The mayor of our nation's largest city is, ex officio, a national political power with considerable influence outside the city limits. Witness current Mayor Michael Bloomberg's sometimes-quirky crusades against large, heavily sugared drinks and public displays of tobacco products. And that's not to mention Hizzonner's campaigns to get city dwellers to use the stairs and take public transportation.

Weiner's interests run, not to public health, but to texting sexually explicit photos and messages to women strangers he has met over the Internet. The surprise is that he got responses from so many presumably sane women, although the one who said "Your health-care rants were a huge turn-on" was certainly pushing the mental envelope.

And rant is what Weiner did in Congress. The Democrat's anger and combativeness on the House floor, however, were unmatched by any record of significant legislative accomplishment.

When his Internet avocation became public (one of the more printable descriptions of his "sexting" images: him in his underwear pointing to a bulge in his tighty whities), he felt forced to resign from Congress.

His then-pregnant new wife, Huma Abedin, a talented, extremely attractive and very private top aide to then-Secretary of State Hillary Rodham Clinton, stood by him, although she skipped the customary awkward appearance of the wronged wife at her wayward husband's side at the usual mea-culpa press conference.

He left office in June 2011, with the usual commitments to seek repentance and rehabilitation and to repair relations with his wife -- in short, to become a new, or at least a better-behaved, man. He also said that more embarrassing moments might surface.
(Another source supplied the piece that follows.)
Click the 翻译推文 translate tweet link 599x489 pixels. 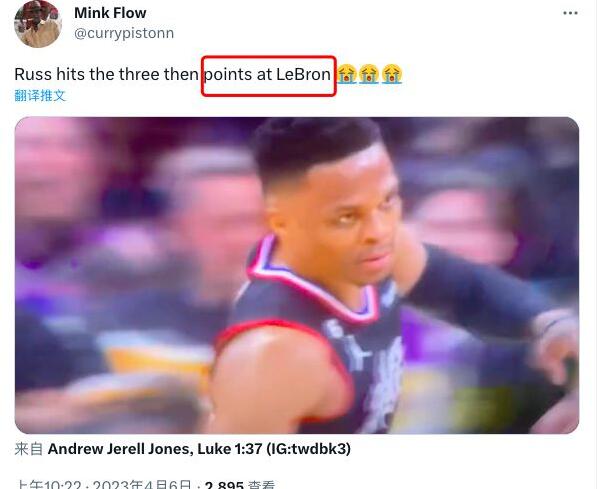pos(40,96)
They did.

In many rehabilitations, there are relapses, and Weiner's came, -- and it may not have been the first -- just days after he gave a warm, redemptive interview on July 2, 2012, to People magazine in which he said he tried daily "to become a better person." That same month, he was sexting a 22-year-old woman. Apparently having learned nothing from his previous scandal or the truism that nothing on the Internet is truly private, he sent her descriptions of his sexual fantasies and photos of his genitals.

The photos, which Weiner seems to send out like other people send thank-you notes, were posted on a website named, as if Weiner needed even more grief, "The Dirty." According to the Associated Press, "The woman said Weiner exchanged nude photos of himself with her, engaged in phone sex with her, promised to help her get a job at the political website Politico and suggested meeting in a Chicago condo for a tryst." But after six months -- it took her that long to catch on? -- the 22-year-old became disenchanted with the relationship. Her excuse, she told the New York Post, was that she was "young and dumb," and while she had thought she was in love with him, she now wanted to expose Weiner "as a creep," a task the former congressman seems to have accomplished on his own.

Until now, Weiner had been doing well in the mayoral primary set for Sept. 10. He was leading in the polls, and last week one less-dirty snapshot of the citizenry showed that 59 percent thought he deserved a second chance.

Weiner is exceptionally resilient in his shamelessness and New Yorkers are certainly entitled to choose the person they want to lead them. But if his conduct hasn't disqualified him, his choice of sexting alias, "Carlos Danger," should.

Dale McFeatters is a syndicated columnist for the Scripps Howard News Service.